For the last two years, UNITE HERE, the union for hotel and laundry workers, has mounted a national campaign to organize Cintas, marked by firings and charges of unfair labor practices. The company claimed that the no-match terminations were done to comply with a new requirement by the Bush administration. "All employers have a legal obligation to make sure that all employees are legally authorized to work in the US," Cintas spokesman Wade Gates told the Mercury News.

Other companies firing workers for the same reason this fall include Smithfield Foods, which has battled an organizing drive by the United Food and Commercial Workers for a decade, and Aramark, which has a national union contract with UNITE HERE. All used the same justification — that they were simply abiding by a proposed rule change by President Bush that would require employers to fire anyone named in a Social Security no-match letter.

There's only one problem with that argument: That rule change was never issued. Because its implementation would undoubtedly cause a huge outcry, the president has waited for enactment of a larger immigration-reform program.

According to an estimate by the Pew Hispanic Trust, a Washington, DC, foundation, about twelve million people living in the United States lack immigration papers. The vast majority are of working age, and since no one without documents can get public assistance, it's safe to assume that most are employed. To get their jobs, almost all have provided Social Security numbers that don't belong to them.

If these millions of people were identified and terminated, as Bush's rule would require, it would have an enormous economic impact on the nation. Crops would rot in the fields. Restaurants and hotels would be forced to close. The production lines in meatpacking plants would cease from lack of workers. Housing construction would grind to a halt.

Immediate and widespread enforcement of the rule would deprive employers of a massive, undocumented workforce they've grown to depend upon. But the administration's program for immigration reform doesn't simply propose to drive people with papers out of the workplace. It also aims to replace them with a new flow of labor, recruited and brought into the country on temporary visas to fill contract jobs.

The president's proposed regulation has its roots in a political deal advanced by the Essential Worker Immigration Coalition, an association of forty of the largest manufacturing and trade groups in the United States, which represents companies such as Marriott, Tyson Foods, and Wal-Mart. Two years ago, Senators Edward Kennedy and John McCain introduced a bill that would have permitted many undocumented immigrants to seek legal status, while giving large employers the power to bring four hundred thousand additional workers a year into the United States on temporary work permits. It would have required undocumented people already here to declare their presence and spend eleven years as contract workers before they could apply for citizenship.

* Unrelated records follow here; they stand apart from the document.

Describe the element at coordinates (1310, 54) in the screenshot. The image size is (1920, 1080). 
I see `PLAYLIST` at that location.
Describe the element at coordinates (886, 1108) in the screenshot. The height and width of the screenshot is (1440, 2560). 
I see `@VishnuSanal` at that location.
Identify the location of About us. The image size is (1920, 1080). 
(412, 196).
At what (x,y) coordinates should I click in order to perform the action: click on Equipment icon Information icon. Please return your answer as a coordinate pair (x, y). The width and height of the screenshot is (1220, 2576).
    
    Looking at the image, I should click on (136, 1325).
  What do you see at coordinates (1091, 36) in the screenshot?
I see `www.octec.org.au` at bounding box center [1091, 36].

The bill would have increased enforcement of employer sanctions, proposing the same raid and no-match strategy the government is using today. When the Senate and House couldn't reconcile their conflicting bills, the president then proposed but did not implement his own regulation increasing workplace enforcement.

Observers expect the Kennedy-McCain bill to be reintroduced into Congress this year. Most unions opposed it last time because they do not favor guest-worker programs and also because it strengthened employer sanctions, making the raids and no-match checks possible. The AFL-CIO also wants to give undocumented immigrants legal status.

Bruce Raynor, president of UNITE HERE, said the no-match letters are an indication of what's wrong with the law. "There are twelve million undocumented people living here who are important to the economy," he said. "They have a right to seek employment, and employers have a right to hire them. The only way to deal with this is to give workers rights and a path to citizenship."

Nevertheless, both Raynor's union and the Service Employees International Union, another union with many immigrant members, supported the Kennedy-McCain bill, while the rest of labor opposed it. "We thought it was what was possible under those circumstances," Raynor said. Increased employer sanctions and guest-worker programs were a price they were willing to pay for legalization of the undocumented.